◆ WHAT IS NEEDED ◆
Look below for the line holding "Task: Minimize the EURUSD,H4 chart window" and the line holding "Viewport: 694px width, 658px height.". Transcribe exactly those lines and all lines between them, nothing more.
[GIVEN ENTRIES Boundary: Start]
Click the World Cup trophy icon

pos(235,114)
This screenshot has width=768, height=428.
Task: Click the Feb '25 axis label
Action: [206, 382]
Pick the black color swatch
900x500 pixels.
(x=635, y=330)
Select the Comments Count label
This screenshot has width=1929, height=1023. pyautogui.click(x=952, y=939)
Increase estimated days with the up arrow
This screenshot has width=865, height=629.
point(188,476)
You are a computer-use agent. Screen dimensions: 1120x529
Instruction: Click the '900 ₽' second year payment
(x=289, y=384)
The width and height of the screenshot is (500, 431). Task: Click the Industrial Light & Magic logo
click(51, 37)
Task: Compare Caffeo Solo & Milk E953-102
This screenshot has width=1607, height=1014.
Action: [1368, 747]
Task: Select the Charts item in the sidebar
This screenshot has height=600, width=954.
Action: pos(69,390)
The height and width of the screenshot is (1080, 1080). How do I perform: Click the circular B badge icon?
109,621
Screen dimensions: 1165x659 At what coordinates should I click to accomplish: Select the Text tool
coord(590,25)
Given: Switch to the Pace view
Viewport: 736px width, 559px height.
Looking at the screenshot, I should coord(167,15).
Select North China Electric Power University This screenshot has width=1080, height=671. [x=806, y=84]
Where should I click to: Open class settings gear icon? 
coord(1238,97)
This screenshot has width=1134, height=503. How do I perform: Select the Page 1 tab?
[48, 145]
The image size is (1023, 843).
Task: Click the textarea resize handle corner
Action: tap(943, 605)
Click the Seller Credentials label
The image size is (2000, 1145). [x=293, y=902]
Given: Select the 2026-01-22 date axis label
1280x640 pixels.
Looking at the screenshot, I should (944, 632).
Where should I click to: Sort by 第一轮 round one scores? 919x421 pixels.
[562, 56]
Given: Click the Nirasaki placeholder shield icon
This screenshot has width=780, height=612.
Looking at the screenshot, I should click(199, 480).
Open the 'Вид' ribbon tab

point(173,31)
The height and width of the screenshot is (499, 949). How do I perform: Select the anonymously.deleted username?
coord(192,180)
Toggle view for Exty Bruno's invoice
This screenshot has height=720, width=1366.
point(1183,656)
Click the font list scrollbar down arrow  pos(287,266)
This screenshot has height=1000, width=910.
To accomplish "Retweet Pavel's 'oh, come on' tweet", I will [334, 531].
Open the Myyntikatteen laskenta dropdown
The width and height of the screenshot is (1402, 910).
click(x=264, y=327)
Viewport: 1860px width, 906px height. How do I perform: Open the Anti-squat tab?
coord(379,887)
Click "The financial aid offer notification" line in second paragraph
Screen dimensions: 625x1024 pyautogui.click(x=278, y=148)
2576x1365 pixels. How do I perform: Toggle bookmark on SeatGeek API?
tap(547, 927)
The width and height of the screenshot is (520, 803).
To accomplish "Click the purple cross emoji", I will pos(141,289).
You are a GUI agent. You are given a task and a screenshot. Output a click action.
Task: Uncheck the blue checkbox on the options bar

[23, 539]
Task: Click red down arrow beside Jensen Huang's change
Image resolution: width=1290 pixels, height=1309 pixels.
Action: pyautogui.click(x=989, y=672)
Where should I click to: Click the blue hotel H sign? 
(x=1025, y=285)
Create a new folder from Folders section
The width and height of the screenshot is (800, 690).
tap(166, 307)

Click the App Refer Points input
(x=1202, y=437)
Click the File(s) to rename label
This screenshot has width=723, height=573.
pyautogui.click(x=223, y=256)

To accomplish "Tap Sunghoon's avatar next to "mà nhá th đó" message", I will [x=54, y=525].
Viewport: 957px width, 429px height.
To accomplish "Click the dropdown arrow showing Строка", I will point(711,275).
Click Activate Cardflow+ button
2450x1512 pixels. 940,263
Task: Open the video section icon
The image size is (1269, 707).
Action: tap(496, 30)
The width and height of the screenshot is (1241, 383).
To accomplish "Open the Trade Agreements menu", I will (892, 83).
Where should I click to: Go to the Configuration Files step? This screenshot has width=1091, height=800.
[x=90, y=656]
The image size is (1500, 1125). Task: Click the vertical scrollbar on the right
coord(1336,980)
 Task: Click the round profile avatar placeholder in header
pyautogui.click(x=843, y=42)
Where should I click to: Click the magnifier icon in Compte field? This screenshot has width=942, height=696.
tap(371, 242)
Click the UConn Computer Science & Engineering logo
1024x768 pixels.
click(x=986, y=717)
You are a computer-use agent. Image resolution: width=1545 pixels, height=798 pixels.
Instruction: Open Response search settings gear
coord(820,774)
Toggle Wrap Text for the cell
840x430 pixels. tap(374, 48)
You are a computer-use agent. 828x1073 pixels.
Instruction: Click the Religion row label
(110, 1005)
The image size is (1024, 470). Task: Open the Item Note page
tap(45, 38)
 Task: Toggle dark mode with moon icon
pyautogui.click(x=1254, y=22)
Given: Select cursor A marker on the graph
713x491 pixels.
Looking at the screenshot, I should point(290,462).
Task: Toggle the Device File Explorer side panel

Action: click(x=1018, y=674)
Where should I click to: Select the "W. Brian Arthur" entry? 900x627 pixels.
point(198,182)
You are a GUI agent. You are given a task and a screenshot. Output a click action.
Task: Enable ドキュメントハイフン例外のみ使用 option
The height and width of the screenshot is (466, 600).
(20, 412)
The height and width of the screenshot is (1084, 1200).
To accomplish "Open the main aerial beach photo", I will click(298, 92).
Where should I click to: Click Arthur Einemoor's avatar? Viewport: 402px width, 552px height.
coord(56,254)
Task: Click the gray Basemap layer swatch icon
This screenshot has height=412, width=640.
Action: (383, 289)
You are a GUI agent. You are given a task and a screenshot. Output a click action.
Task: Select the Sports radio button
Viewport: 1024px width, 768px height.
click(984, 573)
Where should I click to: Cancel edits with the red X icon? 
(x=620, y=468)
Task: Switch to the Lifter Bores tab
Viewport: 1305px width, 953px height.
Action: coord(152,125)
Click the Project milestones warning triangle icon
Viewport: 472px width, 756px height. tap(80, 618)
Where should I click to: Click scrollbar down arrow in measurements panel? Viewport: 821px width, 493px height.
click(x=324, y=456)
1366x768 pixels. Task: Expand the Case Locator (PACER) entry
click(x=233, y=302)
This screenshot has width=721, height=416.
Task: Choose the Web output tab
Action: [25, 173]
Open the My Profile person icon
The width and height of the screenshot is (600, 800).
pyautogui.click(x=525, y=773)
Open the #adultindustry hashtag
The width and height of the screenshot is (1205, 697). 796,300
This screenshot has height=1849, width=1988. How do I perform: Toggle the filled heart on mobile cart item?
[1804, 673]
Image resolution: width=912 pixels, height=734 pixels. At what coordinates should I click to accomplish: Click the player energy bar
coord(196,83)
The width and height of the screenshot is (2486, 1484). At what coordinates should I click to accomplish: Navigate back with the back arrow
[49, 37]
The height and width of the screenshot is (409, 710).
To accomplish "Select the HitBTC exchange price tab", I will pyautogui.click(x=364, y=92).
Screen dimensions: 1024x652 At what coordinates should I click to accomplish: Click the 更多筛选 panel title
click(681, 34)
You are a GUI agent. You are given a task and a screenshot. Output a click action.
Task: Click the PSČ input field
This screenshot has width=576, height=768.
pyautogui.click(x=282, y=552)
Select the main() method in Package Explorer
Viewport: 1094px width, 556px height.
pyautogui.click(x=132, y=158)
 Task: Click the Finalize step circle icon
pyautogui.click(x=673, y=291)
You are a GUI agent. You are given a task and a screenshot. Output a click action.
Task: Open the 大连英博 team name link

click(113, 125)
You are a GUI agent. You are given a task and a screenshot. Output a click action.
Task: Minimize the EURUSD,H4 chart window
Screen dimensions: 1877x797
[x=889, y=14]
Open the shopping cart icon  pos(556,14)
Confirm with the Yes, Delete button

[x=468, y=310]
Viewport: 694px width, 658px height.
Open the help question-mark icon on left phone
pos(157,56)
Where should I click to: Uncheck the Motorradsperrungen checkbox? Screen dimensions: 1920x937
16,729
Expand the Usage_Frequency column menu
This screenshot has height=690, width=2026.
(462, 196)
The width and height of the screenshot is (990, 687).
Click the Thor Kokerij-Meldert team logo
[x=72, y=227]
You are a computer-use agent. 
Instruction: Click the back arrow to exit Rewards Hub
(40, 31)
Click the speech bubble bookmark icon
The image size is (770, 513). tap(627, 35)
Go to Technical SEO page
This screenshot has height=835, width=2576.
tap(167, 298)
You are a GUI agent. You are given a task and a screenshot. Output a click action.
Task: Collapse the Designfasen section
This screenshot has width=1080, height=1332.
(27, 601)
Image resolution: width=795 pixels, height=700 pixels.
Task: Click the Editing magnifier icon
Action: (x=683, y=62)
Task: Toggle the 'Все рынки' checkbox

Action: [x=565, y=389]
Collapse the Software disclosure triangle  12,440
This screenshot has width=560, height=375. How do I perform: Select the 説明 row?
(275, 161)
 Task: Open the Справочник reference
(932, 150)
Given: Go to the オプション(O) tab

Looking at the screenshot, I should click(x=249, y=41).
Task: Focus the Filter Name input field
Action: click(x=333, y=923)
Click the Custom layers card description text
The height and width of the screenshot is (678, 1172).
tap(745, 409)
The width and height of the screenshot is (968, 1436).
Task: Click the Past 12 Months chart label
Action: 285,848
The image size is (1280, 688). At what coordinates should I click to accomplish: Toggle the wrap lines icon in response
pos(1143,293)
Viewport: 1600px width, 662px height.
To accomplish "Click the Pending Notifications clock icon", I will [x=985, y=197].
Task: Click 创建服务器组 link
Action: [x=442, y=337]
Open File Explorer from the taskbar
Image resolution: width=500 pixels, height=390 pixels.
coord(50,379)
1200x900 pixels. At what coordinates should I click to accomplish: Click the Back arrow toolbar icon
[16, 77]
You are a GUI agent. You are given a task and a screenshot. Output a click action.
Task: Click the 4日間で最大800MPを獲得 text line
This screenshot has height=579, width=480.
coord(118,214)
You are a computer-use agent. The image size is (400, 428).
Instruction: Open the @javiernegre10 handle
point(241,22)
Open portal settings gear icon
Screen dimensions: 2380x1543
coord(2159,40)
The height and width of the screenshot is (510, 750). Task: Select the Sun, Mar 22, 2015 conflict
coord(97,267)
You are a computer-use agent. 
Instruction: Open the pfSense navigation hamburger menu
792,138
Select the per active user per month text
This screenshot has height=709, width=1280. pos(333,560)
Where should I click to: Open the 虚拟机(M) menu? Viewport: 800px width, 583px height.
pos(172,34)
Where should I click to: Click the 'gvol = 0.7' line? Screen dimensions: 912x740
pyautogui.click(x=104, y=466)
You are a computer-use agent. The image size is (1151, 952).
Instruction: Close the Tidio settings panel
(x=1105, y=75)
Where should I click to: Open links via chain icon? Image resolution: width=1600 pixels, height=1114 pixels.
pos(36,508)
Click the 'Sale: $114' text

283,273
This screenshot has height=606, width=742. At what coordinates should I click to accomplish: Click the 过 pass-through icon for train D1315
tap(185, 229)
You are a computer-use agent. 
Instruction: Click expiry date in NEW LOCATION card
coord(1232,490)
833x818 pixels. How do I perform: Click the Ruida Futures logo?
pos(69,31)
[GIVEN ENTRIES Boundary: End]
◆ OUTPUT OF THE TASK ◆
Task: Minimize the EURUSD,H4 chart window
Screen dimensions: 1877x797
[x=889, y=14]
Open the shopping cart icon  pos(556,14)
Confirm with the Yes, Delete button

[x=468, y=310]
Viewport: 694px width, 658px height.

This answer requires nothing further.